Topics: CAB & Smart Client Software Factory
Jan 26, 2006 at 2:18 PM
originally posted by: kozaczynski

This is the first RFC (Request For Comments) thread an we will be creating many of them in the future. The idea, as the name implies, is to get your input on a request or a problem that we may need to address.

In this particular case we would like to get your comments on the following question: How can I specify a service in the configuration file and load it at the client application start-up time?

What we would like to know the most is the “why”. What are the scenarios that require that capability? How common are those scenarios? What are the kinds of services that change outside of the client update cycle?
Jan 26, 2006 at 2:52 PM
originally posted by: PProvost

If I may clarify a bit...

We know that a CAB application allows you to load CAB services into the root dependency injection container via the app.config file. We also know that you can specify them in the application class in the code itself.

Clarifying Questions:

- Why would you choose one over the other for YOUR application?

- What is the scenario that you are thinking of that leads you to your decision?
Jan 26, 2006 at 3:22 PM
originally posted by: PJackson

We are currently developing several applications based on the CAB. As part of this effort we're creating a common shell application and shell form. Our intent is that a given project will inherit the application from this base, then define its own app.config and profilecatalog for the services and modules specific to it.

So our plan would be to load common services in the ancestor application class, and application-specific services via app.config.
Jan 27, 2006 at 10:01 AM
originally posted by: dallasreb

Based on a current enterprise smart client application, I can see us using both application-specified and config file specified. If we extend the framework with common functionality the all of our in-house applications will use/need, these would probably be handled in the application code.

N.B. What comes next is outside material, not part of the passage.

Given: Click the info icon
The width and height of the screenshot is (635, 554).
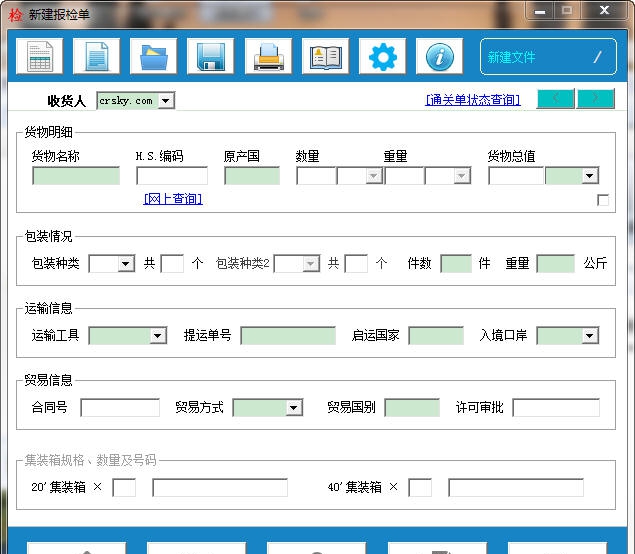Looking at the screenshot, I should point(439,57).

As for config file use, let me describe a bit on how our current app configures itself that might answer some questions. Note that we are watching both the CAB and BAT projects with an eye toward re-hosting our smart client in the future.

Our current application (after performing any auto-updates as described in another posting) requests a config file from a central web service. The system name is passed so the config returned is specific to the client. Each client can run a different set of plug-ins based on a central management tool. Based on the config file received, the specified plug-ins are loaded and configured. This functionality is not currently handled by the base CAB because the config file must be ready at startup (please let me know if I missed something here).

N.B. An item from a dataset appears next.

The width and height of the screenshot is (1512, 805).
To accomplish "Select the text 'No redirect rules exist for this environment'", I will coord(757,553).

Ideally I would like to have an integrated loader that can pull assemblies as needed from a server so a full set of extensions don't have to be updated/downloaded when security prevents a user from needing certain assemblies. Maybe a way to register a proxy service, workitem, etc. that will trigger a load on demand?

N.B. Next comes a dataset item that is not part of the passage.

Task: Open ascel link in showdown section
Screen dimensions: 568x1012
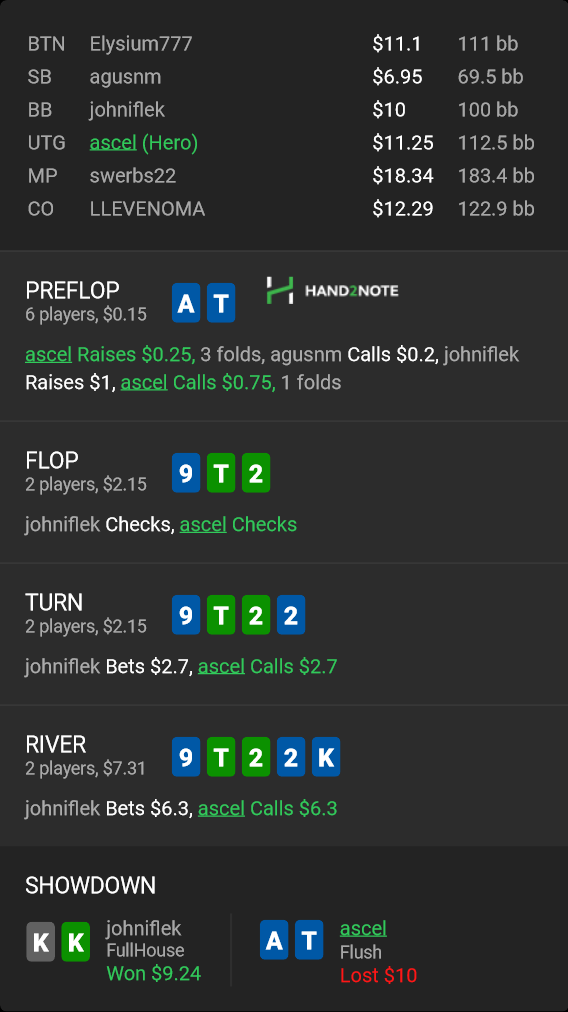Action: click(363, 928)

So I can see a new client loading base services to handle our auto-update process and pulling the configuration. Then it will need to use that config file to load system-specific extensions and start the main part application. It would be possible to divide this among multiple apps such that the startup app handles updates and receiving the configuration then it starts the main app and the config is ready. However, it seems cleaner to me if we can gradually bootstrap the application until it is fully functional. Comments desired...
Feb 3, 2006 at 6:20 PM
originally posted by: headlam

Peter. We have considered both approaches –via the config file and via code. The general consensus is it depends. However, for our enterprise “CAB services” we are opting for the code approach because it gives us some assurance that the services that are expect will be registered (i.e., an admin did not remove the services from the config file – regardless of weather the file is static or dynamic from a web service). We also felt that there was also some level of security associated with doing it imperatively that might not be offered via the configuration approach. Also if someone tries to replace our service (using the same name) via config, we will have an exception which is the behavior we want. We like having the config approach in case we need to change the implementation without recompiling so there might be a certain class of services that falls into this category (i.e., registered via config only… not in code).